Allow me to disagree. I have the same problem on MacOS with this CPU:

$ botan cpuid
CPUID flags: sse2 ssse3 sse41 sse42 avx2 avx512f avx512dq avx512bw rdtsc bmi1 bmi2 adx aes_ni clmul rdrand rdseed
cryptojedi commented 3 years ago

Just checking, on OSX you're compiling with clang, right? What flags do you use there? The -msse2avx flag doesn't exist for clang as far as I know.

mouse07410 commented 3 years ago

On MacOS I'm adding -mavx2 -mavx -msse2.

cryptojedi commented 3 years ago

I'll try to take a look, soon, but at the moment I don't have access to a machine with OSX.

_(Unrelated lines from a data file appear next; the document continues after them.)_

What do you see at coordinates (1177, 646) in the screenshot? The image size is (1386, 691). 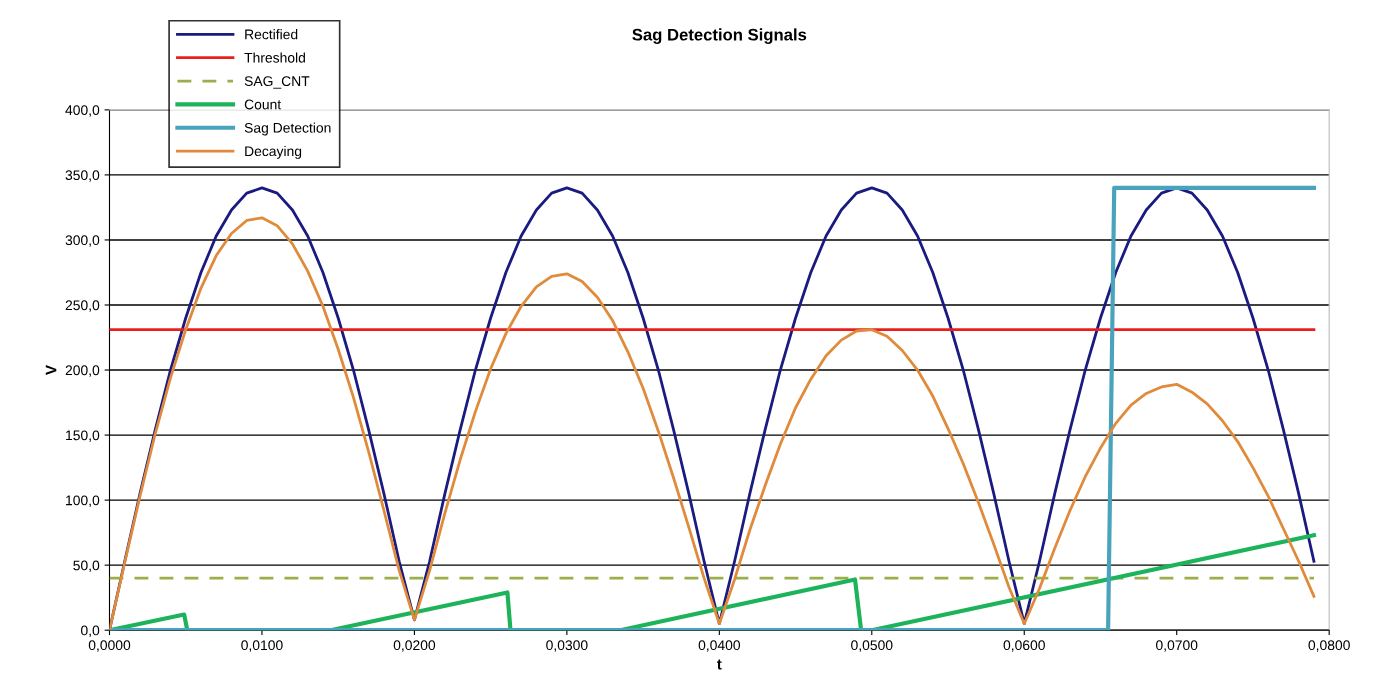 I see `x-tick-label: 0,0700` at bounding box center [1177, 646]. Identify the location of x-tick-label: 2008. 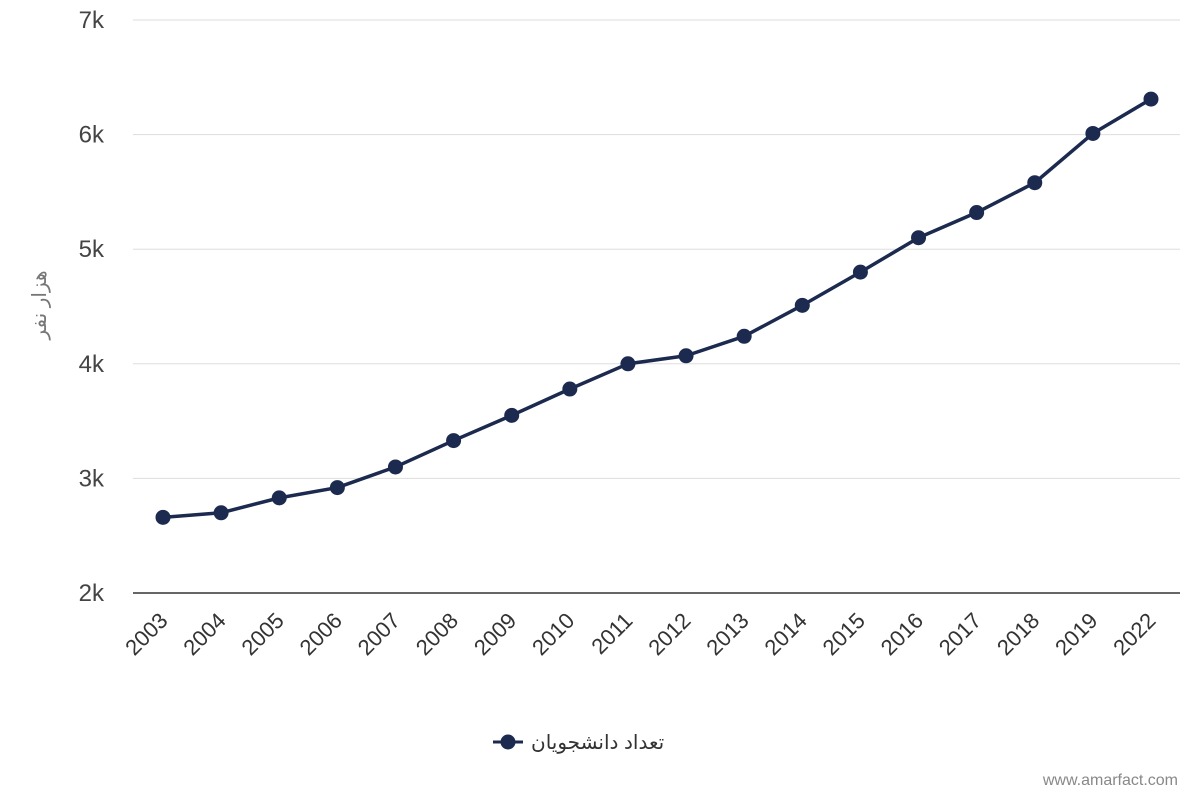
(437, 634). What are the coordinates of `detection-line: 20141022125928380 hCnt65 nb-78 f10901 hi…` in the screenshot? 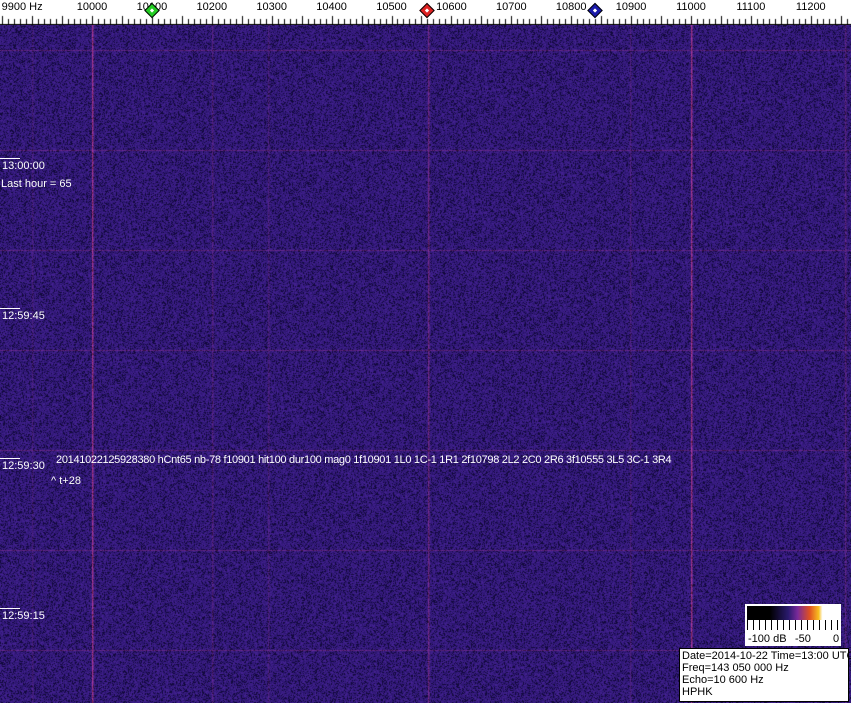 It's located at (364, 460).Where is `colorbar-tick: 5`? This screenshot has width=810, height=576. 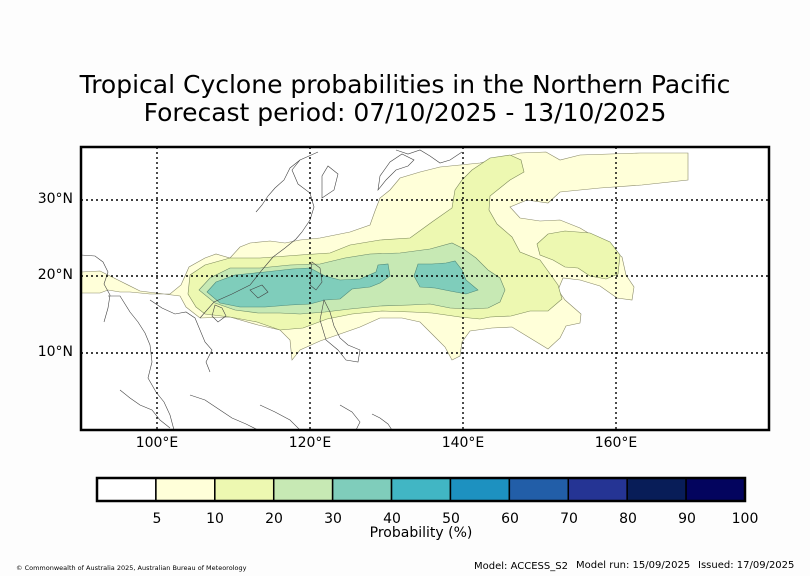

mouse07410 commented 3 years ago

The problem seems to touch all of my machines. It is - regardless of the actual architecture, clang (and sometimes GCC) doesn't enable extended instructions unless the corresponding explicit flag (like -mavx2) is given.

I think there's no problem in adding that flag explicitly in Makefile in avx2 subdir.

cryptojedi commented 3 years ago

I fully agree. It was already included in CFLAGS, I now also added it to NISTFLAGS (to build PQCgetKAT). Does this solve this issue?